Question

A portal frame has a span of 4 m (2 m + 2 m) and a height of 3 m. The left base is hinged and the right base is roller supported. A horizontal load of 50 kN acts at the top left joint. A vertical concentrated load of 90 kN acts at the midspan of the top beam. Determine the absolute value of the maximum bending moment in the frame.

Hint:

In statically determinate frames, the maximum bending moments often occur at the rigid joints due to the lever action of the columns or beams. Always check the joints and points under concentrated loads.

Answer 1

Step 1: Understanding the Question and Frame Determinacy:
The portal frame has a hinged support (2 reaction components) and a roller support (1 reaction component). Total reactions \(R=3\). The equations of static equilibrium are 3 (\(\Sigma F_x=0, \Sigma F_y=0, \Sigma M=0\)). Since \(R=3\), the frame is statically determinate. We can find the reactions using these equations. Let the hinge be A (left) and the roller be D (right).
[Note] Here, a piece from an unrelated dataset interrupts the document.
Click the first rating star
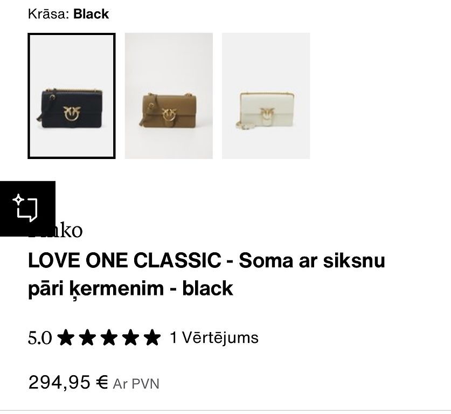This screenshot has height=414, width=451. click(66, 337)
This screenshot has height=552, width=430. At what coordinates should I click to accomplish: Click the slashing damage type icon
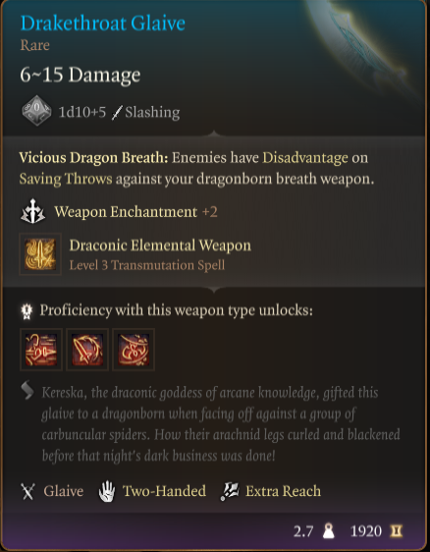click(117, 113)
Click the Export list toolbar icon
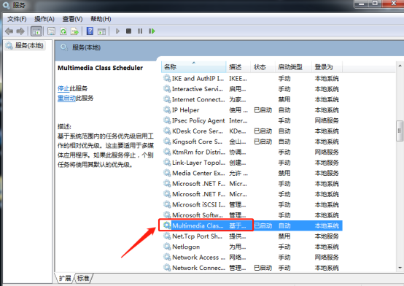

The top joints are B (left) and C (right).
Step 2: Calculate Support Reactions:
We apply the equations of static equilibrium to the entire frame.

1. \(\Sigma F_x = 0\): Let \(A_x\) be the horizontal reaction at A.
   \[ 50 - A_x = 0 \implies A_x = 50 \text{ kN (acting towards the left)} \]
2. \(\Sigma M_A = 0\): Taking moments about the hinge support A (clockwise positive).
   \[ (50 \text{ kN} \times 3 \text{ m}) + (90 \text{ kN} \times 2 \text{ m}) - (D_y \times 4 \text{ m}) = 0 \] \[ 150 + 180 - 4D_y = 0 \] \[ 4D_y = 330 \implies D_y = 82.5 \text{ kN (upwards)} \]
3. \(\Sigma F_y = 0\): Let \(A_y\) be the vertical reaction at A.
   \[ A_y + D_y - 90 = 0 \] \[ A_y + 82.5 - 90 = 0 \implies A_y = 7.5 \text{ kN (upwards)} \]

Step 3: Bending Moment Calculation:
Now, we calculate the bending moments at critical points (joints and under loads).

• Support A (Hinge): \(M_A = 0\)
• Support D (Roller): \(M_D = 0\)
• Joint B (top of column AB): The bending moment at B is caused by the horizontal reaction \(A_x\). \[ M_{B} = -A_x \times (\text{height}) = -50 \text{ kN} \times 3 \text{ m} = -150 \text{ kNm} \] (The negative sign indicates a hogging moment, causing tension on the left side of the column).
• Joint C (top of column CD): Since there is no horizontal reaction at D, the shear force in column CD is zero. Therefore, the bending moment along column CD is zero. Thus, \(M_C = 0\).
• Midspan of beam BC (point E): The shear force just to the right of B is \(A_y = 7.5\) kN. The moment at E can be found by considering the beam segment BE. \[ M_E = M_B + (\text{Area of SFD from B to E}) = -150 \text{ kNm} + (7.5 \text{ kN} \times 2 \text{ m}) \] \[ M_E = -150 + 15 = -135 \text{ kNm} \]

Step 4: Determine Maximum Absolute Bending Moment:
The bending moments at the critical points are:

• \(M_A = 0\) kNm
• \(M_B = -150\) kNm
• \(M_E = -135\) kNm
• \(M_C = 0\) kNm
• \(M_D = 0\) kNm

Comparing the absolute values: \(|0|, |0|, |-150|, |-135|, |0|\). The maximum absolute value is 150 kNm.